Cependant, elle était moins préoccupée par le fait que ces groupes trouvent leur chemin vers des soins de santé accessibles.
« Les personnes non assurées sont des personnes incroyablement ingénieuses. Vous survivez ici en parlant à d’autres personnes susceptibles de savoir et vous construisez des réseaux informels, et vous parlez à vos amis, votre famille et vos collègues et c’est ainsi que vous accédez à des choses », a-t-elle déclaré.
« Ce n’est jamais au grand jour, surtout pas pour ces gens. Mais ils sont très, très ingénieux.
Équité et immigration : l’accès à l’avortement dépend de qui vous êtes
Alors que le Canada continue d’être une plaque tournante pour les immigrants et les réfugiés du monde entier, on s’inquiète de plus en plus de l’accès inéquitable aux soins de santé pour eux.
Une étude de l’Université de Montréal de 2020 a conclu que 50 % des immigrants « sans assurance maladie percevaient leur santé comme négative », avec un « taux élevé de besoins de soins de santé non satisfaits chez les migrants à statut précaire ».
« L’un des principaux problèmes pour toute personne ayant besoin d’un avortement sans assurance médicale est le coût », a déclaré Lindsay Larios, professeure adjointe à l’Université du Manitoba, qui étudie les politiques d’immigration et de reproduction.

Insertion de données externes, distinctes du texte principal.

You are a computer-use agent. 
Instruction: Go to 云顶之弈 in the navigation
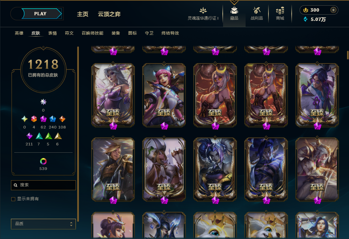coord(109,14)
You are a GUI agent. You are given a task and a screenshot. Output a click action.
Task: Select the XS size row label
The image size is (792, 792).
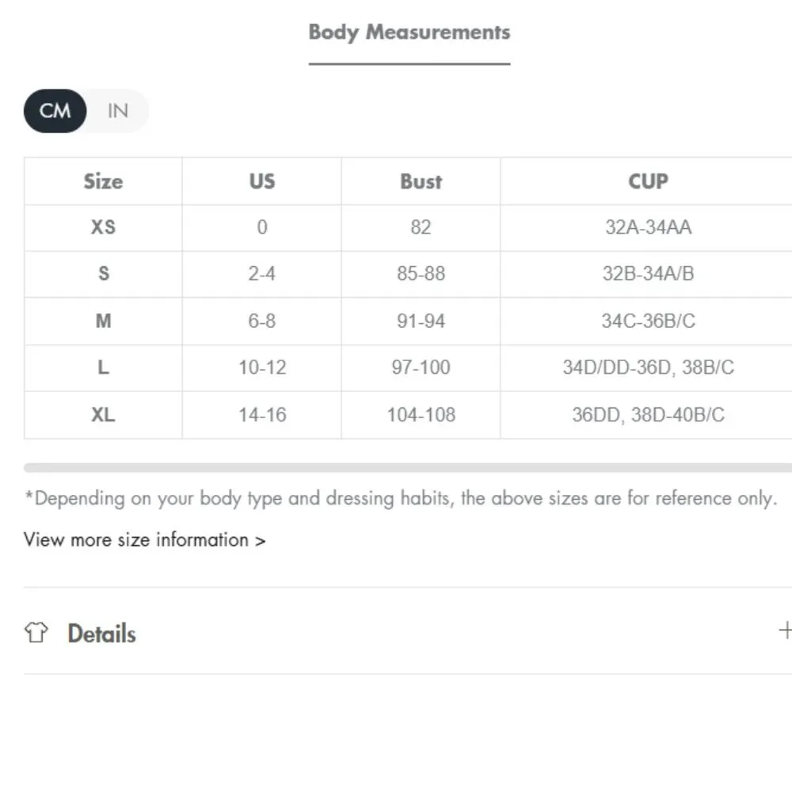tap(103, 227)
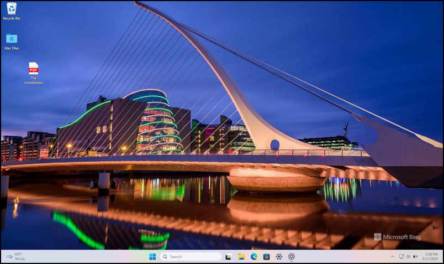The height and width of the screenshot is (264, 444).
Task: Open the Recycle Bin desktop icon
Action: coord(11,9)
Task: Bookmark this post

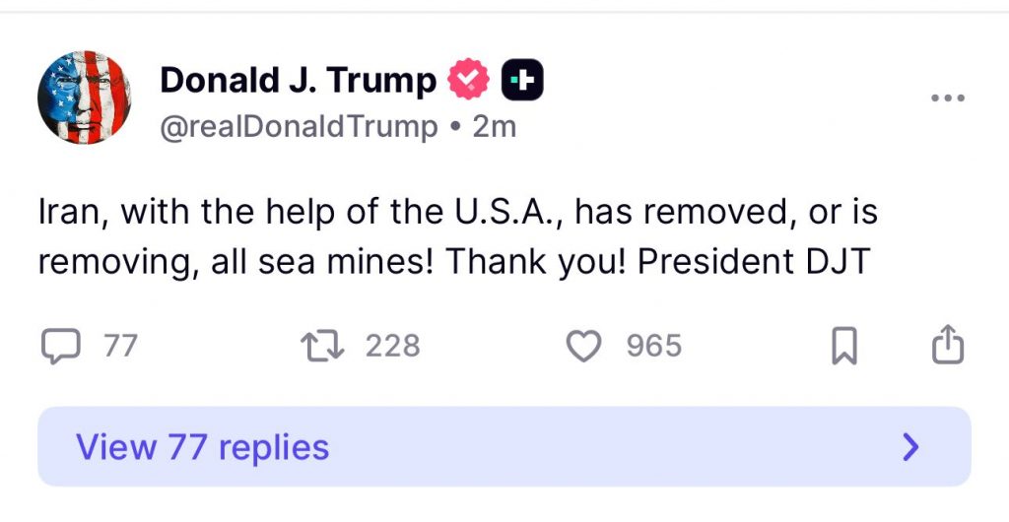Action: coord(844,347)
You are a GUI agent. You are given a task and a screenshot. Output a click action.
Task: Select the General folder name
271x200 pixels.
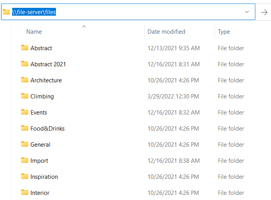pos(40,145)
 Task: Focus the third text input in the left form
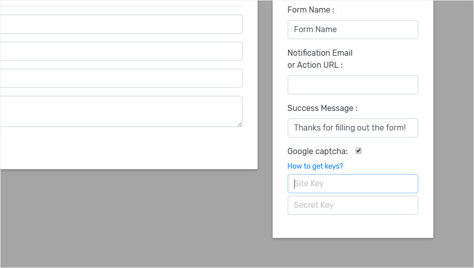[x=121, y=78]
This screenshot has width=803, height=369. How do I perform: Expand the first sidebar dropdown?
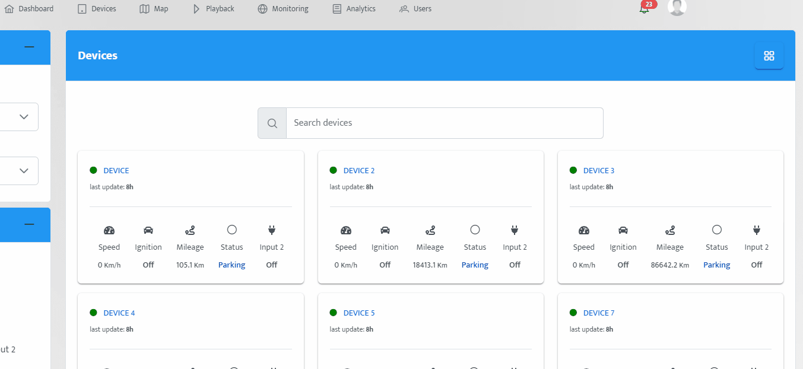point(24,117)
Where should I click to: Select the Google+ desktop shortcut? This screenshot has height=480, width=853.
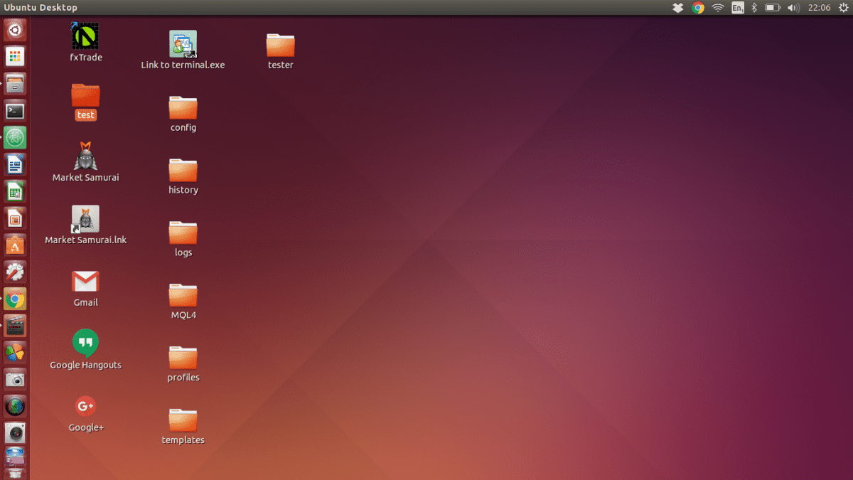pyautogui.click(x=85, y=406)
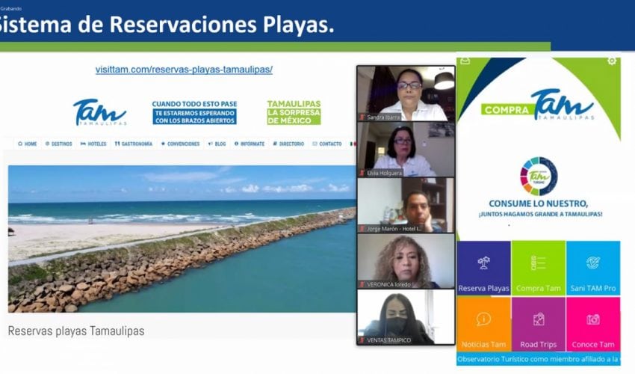
Task: Select the Noticias Tam tile
Action: (483, 324)
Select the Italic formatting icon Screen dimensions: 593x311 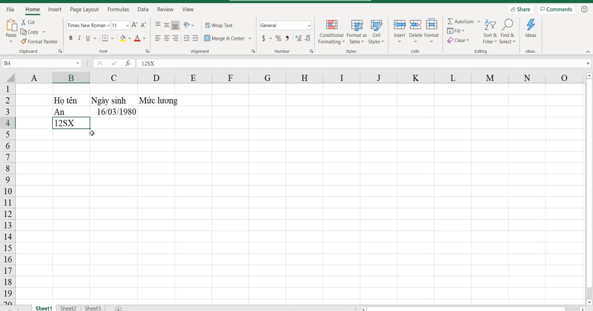point(79,38)
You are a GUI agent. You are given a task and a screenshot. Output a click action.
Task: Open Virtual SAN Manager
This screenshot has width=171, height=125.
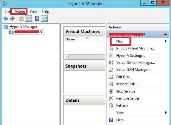[x=134, y=70]
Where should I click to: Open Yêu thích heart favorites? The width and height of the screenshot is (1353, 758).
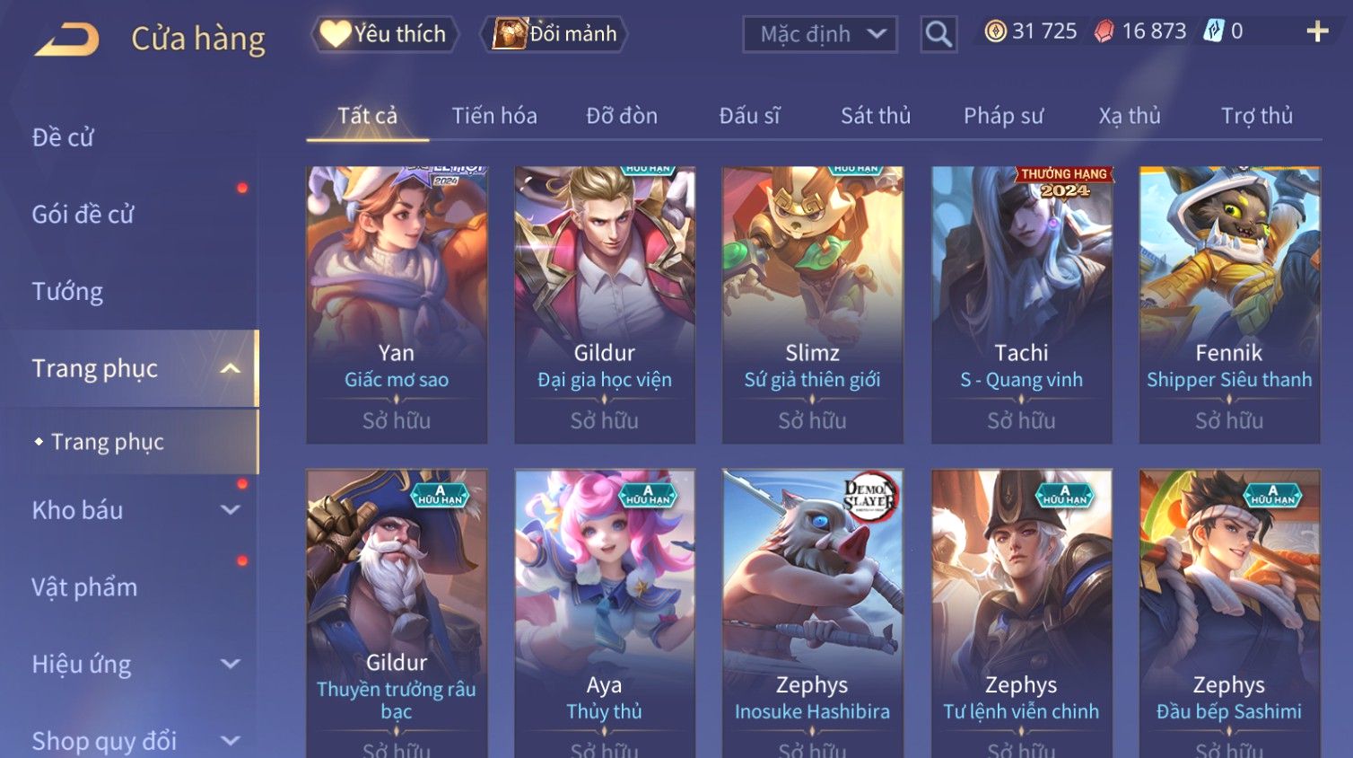coord(385,34)
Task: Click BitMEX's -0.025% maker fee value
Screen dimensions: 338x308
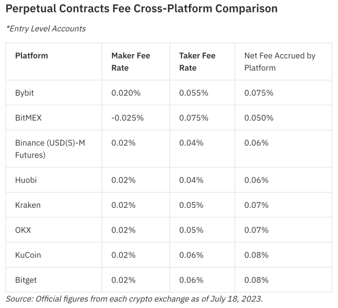Action: point(127,118)

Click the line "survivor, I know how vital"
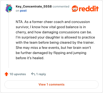51,27
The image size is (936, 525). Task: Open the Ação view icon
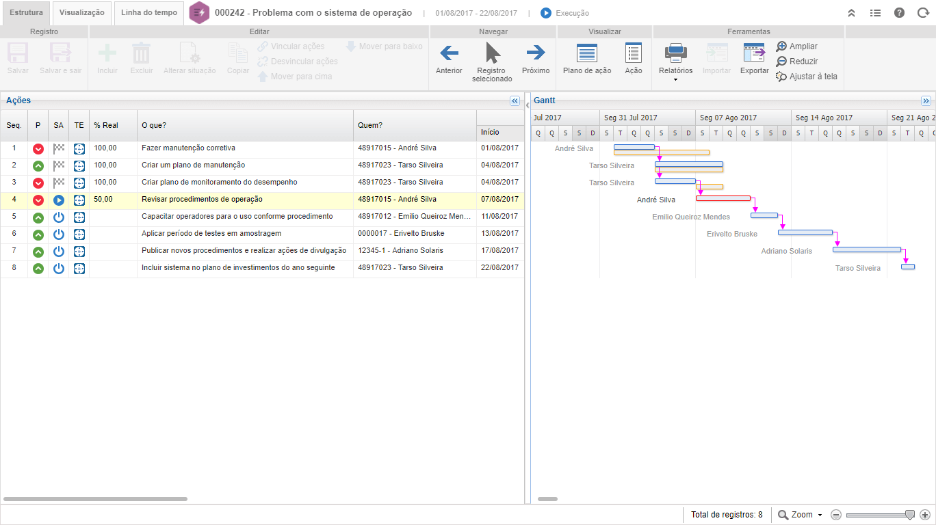pyautogui.click(x=634, y=53)
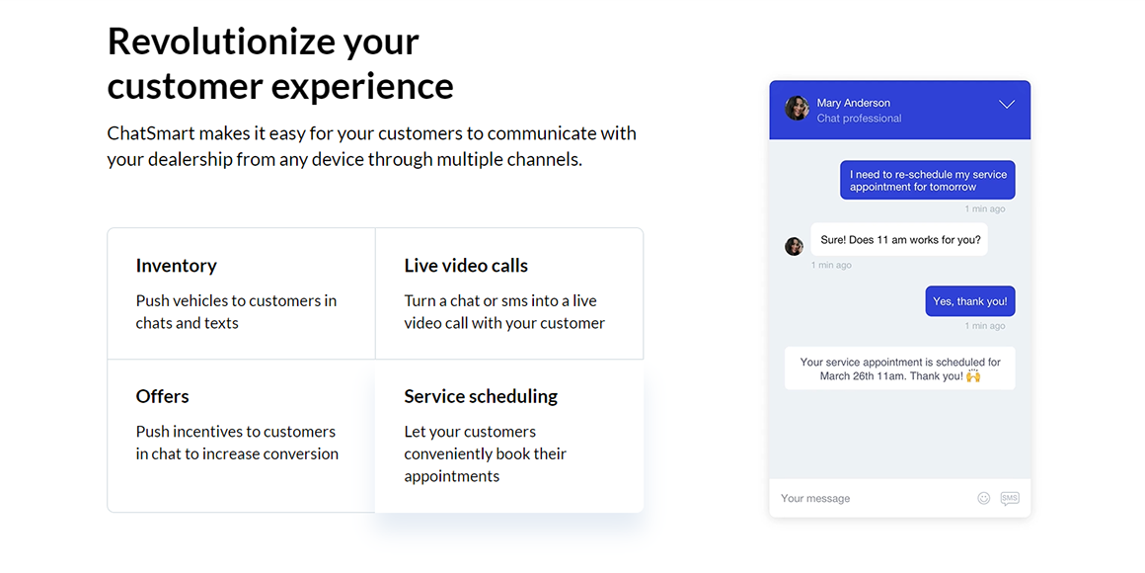This screenshot has height=573, width=1145.
Task: Click the raised hands emoji in the confirmation
Action: pos(973,376)
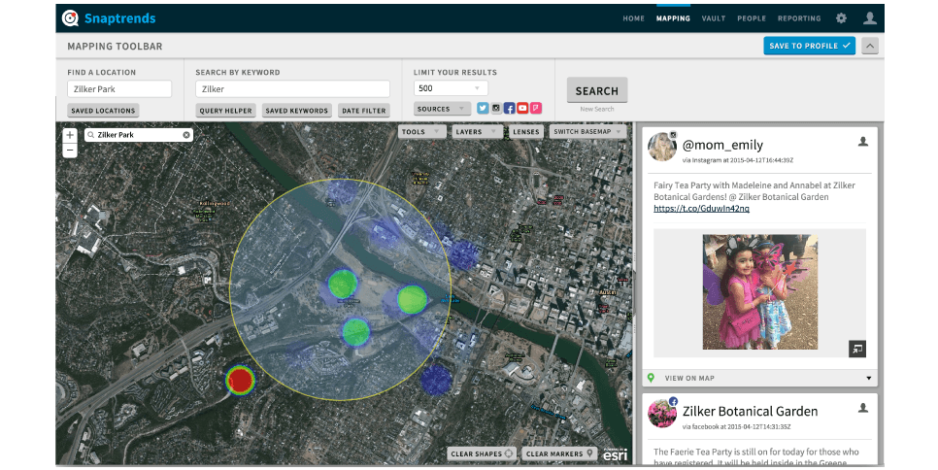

« Cela dépend vraiment, vous savez, du stade de la grossesse dans lequel se trouve la personne, ou parfois du lieu ou de la ville. Mais nous envisageons vraiment des coûts allant de 600 à 2 300 dollars pour obtenir des soins d’avortement », a-t-elle déclaré.
Larios dit que toute une série de résidents au Canada relèvent de la catégorie des non-assurés.
Cela comprend les migrants sans papiers, les immigrants avec un permis de travail qui n’ont pas travaillé à temps plein depuis six mois, les étudiants internationaux avec une assurance privée qui ne couvre pas les avortements et les demandeurs d’asile en attente de leurs demandes.
« Il y a donc un risque réel pour quiconque sans résidence permanente de tomber dans cette catégorie », a-t-elle déclaré.
Selon une étude publiée par Action Canada pour la santé et les droits sexuels en 2019, aucun fournisseur au Canada n’offre de services d’avortement après 23 semaines et six jours de grossesse.
Celles qui sont aussi loin dans leur grossesse et qui recherchent un avortement se rendent souvent aux États-Unis pour la procédure, ce qui pourrait être en danger si Roe v. Wade était annulé.
« Il y a encore un très grand besoin de cliniques et d’hôpitaux qui offrent des soins jusqu’à un moment plus avancé de la grossesse », a déclaré Chabot.
« Cette option d’aller aux États-Unis pour un avortement de grossesse retardé est vraiment réservée à celles qui peuvent se le permettre. Les gens finissent par devoir payer les billets d’avion, les hôtels, ils doivent s’assurer d’avoir suffisamment de nourriture.
Voyager aux États-Unis signifie également que les gens doivent payer des frais de passeport.
Comme cela reste un problème persistant au Canada, Chabot s’inquiète également de la discrimination envers les femmes autochtones qui demandent des services d’avortement.
« Le racisme dans le système de santé est également un obstacle auquel les femmes qui demandent des soins d’avortement sont confrontées », a-t-elle déclaré.
« Il est raisonnable de supposer qu’ils ne veulent peut-être pas aller à l’hôpital ou qu’il est risqué pour eux d’aller à l’hôpital. Et donc cela ferme également l’accès aux services.
Le premier ministre Justin Trudeau, longtemps un défenseur autoproclamé des valeurs progressistes, pour protéger la capacité des Canadiennes à obtenir un avortement en toute sécurité et légalement, bien qu’aucun plan clair n’ait été proposé.